> [Exercise directions] Carry over the part of the records that opens with the line containing "Open the three-dot" and closes at the end of the records, keeping the requests and subtracting 5 from every coordinate in the answers.

- - -

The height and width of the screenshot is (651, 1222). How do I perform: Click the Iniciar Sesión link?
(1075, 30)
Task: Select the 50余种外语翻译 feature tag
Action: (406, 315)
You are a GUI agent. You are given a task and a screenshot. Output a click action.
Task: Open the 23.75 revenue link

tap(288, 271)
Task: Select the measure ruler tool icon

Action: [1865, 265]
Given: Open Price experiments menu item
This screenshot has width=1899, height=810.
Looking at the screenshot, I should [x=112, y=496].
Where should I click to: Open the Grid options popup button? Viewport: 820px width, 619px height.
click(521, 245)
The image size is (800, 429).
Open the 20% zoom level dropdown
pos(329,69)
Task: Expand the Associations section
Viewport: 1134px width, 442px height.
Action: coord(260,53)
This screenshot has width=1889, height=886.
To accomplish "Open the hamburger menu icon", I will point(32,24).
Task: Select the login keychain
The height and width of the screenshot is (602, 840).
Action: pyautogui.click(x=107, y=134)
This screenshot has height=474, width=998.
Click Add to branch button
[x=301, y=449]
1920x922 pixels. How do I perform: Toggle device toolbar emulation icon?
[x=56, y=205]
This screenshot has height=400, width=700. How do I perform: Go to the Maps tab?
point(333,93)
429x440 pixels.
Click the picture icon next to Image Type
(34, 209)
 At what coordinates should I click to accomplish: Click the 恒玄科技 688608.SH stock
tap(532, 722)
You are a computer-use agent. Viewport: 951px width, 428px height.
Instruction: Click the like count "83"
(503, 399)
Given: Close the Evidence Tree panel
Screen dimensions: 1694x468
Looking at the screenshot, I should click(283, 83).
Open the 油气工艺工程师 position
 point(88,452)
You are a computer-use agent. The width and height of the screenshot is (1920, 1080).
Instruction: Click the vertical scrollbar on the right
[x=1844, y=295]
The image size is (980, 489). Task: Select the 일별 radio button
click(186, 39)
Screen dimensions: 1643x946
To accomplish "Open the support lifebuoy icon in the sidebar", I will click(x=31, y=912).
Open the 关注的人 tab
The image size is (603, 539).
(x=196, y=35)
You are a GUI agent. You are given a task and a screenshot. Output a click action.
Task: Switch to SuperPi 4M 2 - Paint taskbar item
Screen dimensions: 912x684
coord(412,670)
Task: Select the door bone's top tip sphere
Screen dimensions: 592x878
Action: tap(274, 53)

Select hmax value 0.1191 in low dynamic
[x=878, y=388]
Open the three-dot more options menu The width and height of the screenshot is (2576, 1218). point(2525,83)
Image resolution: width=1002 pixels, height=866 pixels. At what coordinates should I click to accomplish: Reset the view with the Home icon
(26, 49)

- - -

> [Solution to this task]
Open the three-dot more options menu The width and height of the screenshot is (2576, 1218). point(2520,78)
Image resolution: width=1002 pixels, height=866 pixels. At what coordinates should I click to accomplish: Reset the view with the Home icon
(21, 44)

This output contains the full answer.